Go read this report about the tech systems behind the US’s vaccine distribution - 2 minutes read
There are many moving parts involved in the Biden administration’s goal to administer 100 million vaccine doses in its first 100 days. Boatloads of data need to flow between manufacturers, health agencies, state officials, and local clinics. An article by Cat Ferguson and Karen Hao, published in MIT Technology Review today, lays out each step of vaccine distribution and explains the hurdles that come up along the way.

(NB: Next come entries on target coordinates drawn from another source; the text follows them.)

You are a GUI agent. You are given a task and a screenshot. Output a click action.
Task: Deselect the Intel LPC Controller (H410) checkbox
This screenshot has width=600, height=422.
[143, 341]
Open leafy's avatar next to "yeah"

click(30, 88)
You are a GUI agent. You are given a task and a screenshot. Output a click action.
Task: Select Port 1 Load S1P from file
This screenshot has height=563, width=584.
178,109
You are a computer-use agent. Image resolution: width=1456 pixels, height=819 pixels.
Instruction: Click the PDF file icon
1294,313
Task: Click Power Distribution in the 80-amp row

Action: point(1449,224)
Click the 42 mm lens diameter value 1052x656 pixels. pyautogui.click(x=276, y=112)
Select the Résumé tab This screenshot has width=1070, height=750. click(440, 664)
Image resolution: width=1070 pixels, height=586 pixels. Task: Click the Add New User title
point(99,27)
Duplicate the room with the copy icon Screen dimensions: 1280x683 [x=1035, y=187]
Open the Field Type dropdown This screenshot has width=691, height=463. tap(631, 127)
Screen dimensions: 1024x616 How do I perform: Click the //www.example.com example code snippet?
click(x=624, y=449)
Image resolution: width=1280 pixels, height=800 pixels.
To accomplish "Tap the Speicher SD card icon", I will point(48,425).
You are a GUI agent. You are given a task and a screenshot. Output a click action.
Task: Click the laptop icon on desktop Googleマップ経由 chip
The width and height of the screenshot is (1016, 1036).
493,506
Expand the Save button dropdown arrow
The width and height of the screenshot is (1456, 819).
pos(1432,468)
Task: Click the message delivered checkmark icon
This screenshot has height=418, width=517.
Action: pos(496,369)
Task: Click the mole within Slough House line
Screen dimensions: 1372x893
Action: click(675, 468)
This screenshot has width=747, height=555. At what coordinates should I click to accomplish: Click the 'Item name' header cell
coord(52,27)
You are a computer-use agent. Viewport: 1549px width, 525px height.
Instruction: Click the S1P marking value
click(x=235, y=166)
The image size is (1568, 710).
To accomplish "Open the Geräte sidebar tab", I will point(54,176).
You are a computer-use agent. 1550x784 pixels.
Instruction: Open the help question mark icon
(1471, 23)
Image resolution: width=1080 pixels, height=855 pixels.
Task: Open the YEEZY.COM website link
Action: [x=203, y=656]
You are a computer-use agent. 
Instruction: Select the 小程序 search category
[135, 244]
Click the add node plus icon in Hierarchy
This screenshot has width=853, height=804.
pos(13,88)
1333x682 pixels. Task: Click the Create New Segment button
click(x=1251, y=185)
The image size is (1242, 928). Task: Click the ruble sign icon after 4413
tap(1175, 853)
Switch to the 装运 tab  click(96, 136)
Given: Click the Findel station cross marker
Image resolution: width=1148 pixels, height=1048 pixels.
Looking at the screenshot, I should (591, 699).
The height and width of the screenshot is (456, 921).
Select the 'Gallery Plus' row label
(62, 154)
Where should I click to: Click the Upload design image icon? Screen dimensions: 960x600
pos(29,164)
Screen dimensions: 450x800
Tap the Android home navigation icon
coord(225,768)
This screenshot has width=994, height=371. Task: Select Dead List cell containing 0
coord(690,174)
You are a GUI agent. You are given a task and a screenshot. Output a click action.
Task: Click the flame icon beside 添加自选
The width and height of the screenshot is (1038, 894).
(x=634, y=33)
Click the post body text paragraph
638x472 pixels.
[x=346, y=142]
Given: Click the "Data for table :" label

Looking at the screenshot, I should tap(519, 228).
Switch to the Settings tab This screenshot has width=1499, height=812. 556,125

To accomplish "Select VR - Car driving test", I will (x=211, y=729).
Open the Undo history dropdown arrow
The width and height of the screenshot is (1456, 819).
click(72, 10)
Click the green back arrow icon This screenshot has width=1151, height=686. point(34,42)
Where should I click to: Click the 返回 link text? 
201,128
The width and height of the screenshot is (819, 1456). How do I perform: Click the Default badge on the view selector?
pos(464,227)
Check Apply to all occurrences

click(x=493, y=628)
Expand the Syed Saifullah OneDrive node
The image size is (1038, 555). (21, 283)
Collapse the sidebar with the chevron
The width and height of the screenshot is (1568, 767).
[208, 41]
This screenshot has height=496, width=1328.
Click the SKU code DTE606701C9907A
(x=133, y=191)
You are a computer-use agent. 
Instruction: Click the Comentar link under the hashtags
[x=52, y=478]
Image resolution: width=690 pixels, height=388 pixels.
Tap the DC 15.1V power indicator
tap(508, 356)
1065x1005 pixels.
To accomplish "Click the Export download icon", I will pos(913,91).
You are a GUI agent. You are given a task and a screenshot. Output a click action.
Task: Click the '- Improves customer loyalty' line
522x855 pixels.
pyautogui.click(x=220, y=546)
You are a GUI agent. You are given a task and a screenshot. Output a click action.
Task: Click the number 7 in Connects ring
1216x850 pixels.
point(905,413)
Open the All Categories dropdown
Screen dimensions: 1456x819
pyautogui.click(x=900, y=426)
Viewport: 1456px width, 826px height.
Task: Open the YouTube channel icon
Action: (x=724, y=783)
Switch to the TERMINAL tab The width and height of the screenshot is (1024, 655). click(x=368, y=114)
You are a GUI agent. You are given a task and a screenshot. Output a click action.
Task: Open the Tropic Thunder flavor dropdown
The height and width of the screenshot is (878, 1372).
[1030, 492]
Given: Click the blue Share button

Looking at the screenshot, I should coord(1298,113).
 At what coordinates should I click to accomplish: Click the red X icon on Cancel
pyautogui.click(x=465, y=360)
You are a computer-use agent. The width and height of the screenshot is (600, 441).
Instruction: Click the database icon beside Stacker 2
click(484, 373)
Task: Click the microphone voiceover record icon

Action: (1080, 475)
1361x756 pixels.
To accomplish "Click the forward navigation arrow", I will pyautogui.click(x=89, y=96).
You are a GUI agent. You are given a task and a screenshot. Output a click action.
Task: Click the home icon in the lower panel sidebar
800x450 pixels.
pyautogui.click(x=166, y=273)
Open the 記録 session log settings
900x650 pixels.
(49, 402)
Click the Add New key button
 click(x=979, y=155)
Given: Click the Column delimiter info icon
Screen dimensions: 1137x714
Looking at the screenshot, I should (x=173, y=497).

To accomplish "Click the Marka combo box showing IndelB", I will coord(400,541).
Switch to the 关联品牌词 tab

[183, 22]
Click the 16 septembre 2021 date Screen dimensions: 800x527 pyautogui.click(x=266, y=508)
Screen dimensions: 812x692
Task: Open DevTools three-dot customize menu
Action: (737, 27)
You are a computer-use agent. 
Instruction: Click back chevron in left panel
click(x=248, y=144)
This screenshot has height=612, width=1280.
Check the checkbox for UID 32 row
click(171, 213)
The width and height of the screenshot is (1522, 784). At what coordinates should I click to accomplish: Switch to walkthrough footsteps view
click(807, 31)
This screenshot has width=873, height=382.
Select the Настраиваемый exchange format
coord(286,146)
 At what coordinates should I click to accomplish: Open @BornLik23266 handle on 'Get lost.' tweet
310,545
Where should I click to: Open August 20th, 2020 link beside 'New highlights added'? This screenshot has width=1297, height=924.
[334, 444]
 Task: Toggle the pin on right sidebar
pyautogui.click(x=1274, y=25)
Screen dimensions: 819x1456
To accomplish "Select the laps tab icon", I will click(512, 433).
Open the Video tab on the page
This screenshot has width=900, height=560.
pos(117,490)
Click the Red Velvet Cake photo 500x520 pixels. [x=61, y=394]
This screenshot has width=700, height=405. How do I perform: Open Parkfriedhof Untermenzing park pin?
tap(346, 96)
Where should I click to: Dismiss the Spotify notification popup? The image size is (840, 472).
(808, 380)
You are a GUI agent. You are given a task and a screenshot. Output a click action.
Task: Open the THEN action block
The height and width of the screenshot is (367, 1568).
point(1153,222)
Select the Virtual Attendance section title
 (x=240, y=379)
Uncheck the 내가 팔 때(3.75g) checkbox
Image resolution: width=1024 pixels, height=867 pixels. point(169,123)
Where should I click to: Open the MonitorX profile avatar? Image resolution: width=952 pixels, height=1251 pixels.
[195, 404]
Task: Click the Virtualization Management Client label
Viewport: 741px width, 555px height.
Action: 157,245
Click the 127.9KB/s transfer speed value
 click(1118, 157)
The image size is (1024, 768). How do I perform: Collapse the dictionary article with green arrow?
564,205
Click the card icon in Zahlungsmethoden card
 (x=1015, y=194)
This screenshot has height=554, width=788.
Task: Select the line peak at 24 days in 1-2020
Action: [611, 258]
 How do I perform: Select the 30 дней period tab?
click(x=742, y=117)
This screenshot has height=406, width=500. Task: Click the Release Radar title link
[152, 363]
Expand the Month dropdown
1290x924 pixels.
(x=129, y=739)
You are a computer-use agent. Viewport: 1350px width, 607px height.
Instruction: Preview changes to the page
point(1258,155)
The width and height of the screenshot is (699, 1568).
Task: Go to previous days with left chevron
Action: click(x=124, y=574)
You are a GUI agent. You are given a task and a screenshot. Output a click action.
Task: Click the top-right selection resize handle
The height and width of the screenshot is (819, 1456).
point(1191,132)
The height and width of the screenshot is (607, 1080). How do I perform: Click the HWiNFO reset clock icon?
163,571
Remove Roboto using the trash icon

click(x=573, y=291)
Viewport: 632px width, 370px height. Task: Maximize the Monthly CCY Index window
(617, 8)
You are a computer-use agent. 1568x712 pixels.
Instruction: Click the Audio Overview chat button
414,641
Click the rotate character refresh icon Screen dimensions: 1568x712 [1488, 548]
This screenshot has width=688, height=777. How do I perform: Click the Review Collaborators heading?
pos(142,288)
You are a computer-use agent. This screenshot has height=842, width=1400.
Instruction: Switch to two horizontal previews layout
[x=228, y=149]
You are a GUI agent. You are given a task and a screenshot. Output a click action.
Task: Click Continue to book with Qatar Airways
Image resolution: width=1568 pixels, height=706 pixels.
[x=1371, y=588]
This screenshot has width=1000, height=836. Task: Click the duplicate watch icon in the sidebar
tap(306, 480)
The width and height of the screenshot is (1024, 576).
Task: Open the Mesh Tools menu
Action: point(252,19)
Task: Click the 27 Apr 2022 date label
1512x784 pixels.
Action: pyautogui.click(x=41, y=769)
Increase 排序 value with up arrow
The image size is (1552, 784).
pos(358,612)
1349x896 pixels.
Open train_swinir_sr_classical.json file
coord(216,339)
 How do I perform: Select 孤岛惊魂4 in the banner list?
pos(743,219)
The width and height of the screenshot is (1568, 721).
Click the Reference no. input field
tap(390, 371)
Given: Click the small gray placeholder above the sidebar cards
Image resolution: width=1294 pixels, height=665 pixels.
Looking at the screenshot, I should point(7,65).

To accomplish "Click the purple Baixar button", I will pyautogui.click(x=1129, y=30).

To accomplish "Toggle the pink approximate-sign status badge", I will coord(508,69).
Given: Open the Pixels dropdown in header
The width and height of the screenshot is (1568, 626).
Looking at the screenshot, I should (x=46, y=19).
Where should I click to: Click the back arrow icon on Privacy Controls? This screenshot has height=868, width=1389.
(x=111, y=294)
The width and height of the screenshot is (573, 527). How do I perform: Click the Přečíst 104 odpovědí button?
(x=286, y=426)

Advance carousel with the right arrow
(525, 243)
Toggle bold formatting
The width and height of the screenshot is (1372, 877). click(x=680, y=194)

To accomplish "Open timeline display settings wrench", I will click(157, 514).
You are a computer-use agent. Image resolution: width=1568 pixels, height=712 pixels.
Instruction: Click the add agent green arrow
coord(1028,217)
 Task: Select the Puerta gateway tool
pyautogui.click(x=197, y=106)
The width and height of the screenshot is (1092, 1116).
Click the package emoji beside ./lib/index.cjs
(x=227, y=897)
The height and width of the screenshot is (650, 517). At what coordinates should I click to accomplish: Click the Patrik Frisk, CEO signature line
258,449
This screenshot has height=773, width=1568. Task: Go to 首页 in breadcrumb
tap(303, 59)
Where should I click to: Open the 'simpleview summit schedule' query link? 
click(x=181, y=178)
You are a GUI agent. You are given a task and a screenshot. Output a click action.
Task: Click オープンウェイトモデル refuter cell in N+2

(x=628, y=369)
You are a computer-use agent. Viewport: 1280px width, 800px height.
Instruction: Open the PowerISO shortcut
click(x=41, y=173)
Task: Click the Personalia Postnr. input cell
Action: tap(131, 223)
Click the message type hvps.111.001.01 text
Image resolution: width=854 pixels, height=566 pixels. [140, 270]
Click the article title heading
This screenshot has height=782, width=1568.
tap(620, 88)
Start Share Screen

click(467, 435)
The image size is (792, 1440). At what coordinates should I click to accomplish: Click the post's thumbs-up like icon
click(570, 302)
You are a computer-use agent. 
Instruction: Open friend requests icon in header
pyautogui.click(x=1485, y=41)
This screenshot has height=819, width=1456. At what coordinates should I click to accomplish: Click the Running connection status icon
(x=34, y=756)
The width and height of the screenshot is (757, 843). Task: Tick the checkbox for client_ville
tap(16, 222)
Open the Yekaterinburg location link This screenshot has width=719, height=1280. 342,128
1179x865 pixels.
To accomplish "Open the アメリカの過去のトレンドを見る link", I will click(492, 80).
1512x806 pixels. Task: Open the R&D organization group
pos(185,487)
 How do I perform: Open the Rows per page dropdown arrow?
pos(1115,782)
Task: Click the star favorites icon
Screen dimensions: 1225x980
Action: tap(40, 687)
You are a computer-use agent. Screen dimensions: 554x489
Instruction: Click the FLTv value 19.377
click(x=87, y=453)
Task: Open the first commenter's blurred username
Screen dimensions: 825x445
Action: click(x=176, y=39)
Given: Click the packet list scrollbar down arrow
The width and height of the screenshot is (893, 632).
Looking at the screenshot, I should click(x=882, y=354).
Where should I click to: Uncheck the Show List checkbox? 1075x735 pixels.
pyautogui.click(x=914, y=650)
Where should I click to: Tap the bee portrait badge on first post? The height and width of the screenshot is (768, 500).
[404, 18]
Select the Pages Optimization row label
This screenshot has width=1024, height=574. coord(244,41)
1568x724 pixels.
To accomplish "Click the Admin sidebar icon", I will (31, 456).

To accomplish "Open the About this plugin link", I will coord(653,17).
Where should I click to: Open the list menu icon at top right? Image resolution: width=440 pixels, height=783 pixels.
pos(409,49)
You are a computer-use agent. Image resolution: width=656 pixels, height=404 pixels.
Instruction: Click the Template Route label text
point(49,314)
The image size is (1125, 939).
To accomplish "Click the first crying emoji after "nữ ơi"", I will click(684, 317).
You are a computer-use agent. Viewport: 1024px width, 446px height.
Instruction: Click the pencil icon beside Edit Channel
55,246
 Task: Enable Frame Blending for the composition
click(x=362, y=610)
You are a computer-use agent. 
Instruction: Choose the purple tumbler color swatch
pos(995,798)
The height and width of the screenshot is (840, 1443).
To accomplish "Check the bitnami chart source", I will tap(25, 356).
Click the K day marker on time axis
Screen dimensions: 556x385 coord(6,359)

At the federal level, the Department of Health and Human Services uses a Palantir-designed system called Tiberius to plan vaccine allocation. At the same time, the Centers for Disease Control and Prevention’s VTrckS helps states order vaccines. Both digital systems are constantly being fed data from a variety of sources. The number-crunching involves census data, reports of which areas have clusters of health care workers and elderly people, and information about which places have cold freezers.
“When thinking about the utility of the system, it’s worth noting that many health departments have a shallow bench of tech-savvy employees who can easily navigate data-heavy systems,” Ferguson and Hao wrote. In addition to Tiberius and VTrckS, there are dozens of other technical systems at play, and some clinic workers are still entering vaccination records by hand.
Actually getting the vaccines into people’s arms is the trickiest part. There’s a mixed bag of systems across jurisdictions for scheduling vaccinations and keeping track of who’s been vaccinated. Scheduling through an online system requires digital literacy that not all elderly people possess, and call centers set up as alternatives are quickly overwhelmed.